"A kilo is a kilo is a kilo!" That's the chipper-yet-blunt tagline of Samoa Air, the airline that recently took the plunge by instituting the first "pay-as-you-weigh" fare system for flights, in which heftier passengers paid a heftier price. In its wake, the public reacted with a collective exchanged glance. While the concept seemed to make economical sense—charge according to combined body and luggage weight—it was a bold move for an airline to so directly address the issue.

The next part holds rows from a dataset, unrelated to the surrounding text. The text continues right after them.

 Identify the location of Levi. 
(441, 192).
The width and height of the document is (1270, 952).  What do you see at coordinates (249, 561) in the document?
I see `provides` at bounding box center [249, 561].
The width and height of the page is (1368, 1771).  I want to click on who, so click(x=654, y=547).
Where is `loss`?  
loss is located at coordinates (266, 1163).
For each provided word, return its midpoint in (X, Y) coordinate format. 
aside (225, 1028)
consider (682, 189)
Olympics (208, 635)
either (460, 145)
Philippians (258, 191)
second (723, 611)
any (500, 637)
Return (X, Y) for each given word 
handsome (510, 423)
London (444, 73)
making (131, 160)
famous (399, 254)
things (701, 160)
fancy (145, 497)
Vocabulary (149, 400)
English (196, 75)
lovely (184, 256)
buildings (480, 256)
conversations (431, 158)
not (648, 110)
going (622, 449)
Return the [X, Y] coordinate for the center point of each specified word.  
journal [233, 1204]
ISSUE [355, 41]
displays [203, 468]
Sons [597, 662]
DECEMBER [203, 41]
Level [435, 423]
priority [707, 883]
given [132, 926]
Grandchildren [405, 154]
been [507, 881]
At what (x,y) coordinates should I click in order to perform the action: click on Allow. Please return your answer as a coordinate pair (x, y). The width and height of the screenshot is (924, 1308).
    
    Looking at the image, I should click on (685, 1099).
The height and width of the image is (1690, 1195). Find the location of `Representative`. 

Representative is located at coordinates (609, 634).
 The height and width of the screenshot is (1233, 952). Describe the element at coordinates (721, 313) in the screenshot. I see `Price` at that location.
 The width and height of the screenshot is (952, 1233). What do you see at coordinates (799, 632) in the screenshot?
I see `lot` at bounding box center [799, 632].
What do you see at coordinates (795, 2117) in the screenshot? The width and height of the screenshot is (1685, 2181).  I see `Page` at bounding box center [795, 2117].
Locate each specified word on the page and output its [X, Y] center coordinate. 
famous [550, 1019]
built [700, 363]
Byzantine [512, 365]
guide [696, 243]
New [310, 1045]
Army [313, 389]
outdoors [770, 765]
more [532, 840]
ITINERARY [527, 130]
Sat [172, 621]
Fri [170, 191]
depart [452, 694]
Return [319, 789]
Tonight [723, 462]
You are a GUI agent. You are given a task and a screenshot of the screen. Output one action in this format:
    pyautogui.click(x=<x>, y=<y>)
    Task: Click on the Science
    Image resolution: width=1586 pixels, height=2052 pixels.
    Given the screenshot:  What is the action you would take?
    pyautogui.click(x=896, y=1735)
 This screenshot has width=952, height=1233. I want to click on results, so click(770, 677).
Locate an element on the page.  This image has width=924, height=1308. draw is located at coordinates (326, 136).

Now, the airline is introducing the first seat specially designed for larger passengers. Says the airline's CEO Chris Langton, "The new seat is like a two-person couch, created from two adjacent seats without an armrest." By removing the row directly in front, the new design results in a whopping 14 extra inches of legroom. They have also replaced steps to get on the plane with a boarding ramp.
These moves haven't come without their own scrutiny. Some claim the upgrades promote the same type of widespread unhealthy eating that made the changes necessary in the first place: as of 2007, 80% of Samoans are overweight. The tiny airline comprises of three planes, each of ten seats or less, so customers are already bound to be squished. Supporters cite this to claim that the upgrades make everyone's flying experience more comfortable, while the pay-as-you-weigh scheme entices overweight customers to be healthier in order to minimize cost. The company even struck a deal with a local gym, in which members who lose weight receive Samoa Air vouchers giving them three kilos for the price of one.
And despite the criticism, it does seem to be working. Bookings have doubled among tourists and locals travelling to and from American Samoa and between Samoa's two main islands, Upolu and Savai'i, and the company's website is seeing unprecedented traffic. Heavier customers are now getting what they pay for to some extent, so the higher price tag is actually driving demand. In fact, Samoa Air now has its sights on a future as an international carrier, with flights to other Pacific islands as well as New Zealand and Australia. As for the pay-by-weight system, current plans are to limit it to Samoan flights only. The new seat design becomes operational in one plane on June 26, as a precursor to its implementation in the airline's 100-seater planes, which will become operational in three to six months.
We Americans certainly love all things jumbo-sized, from Slurpees to seats. So who knows?Do you think we will see similar plans stateside?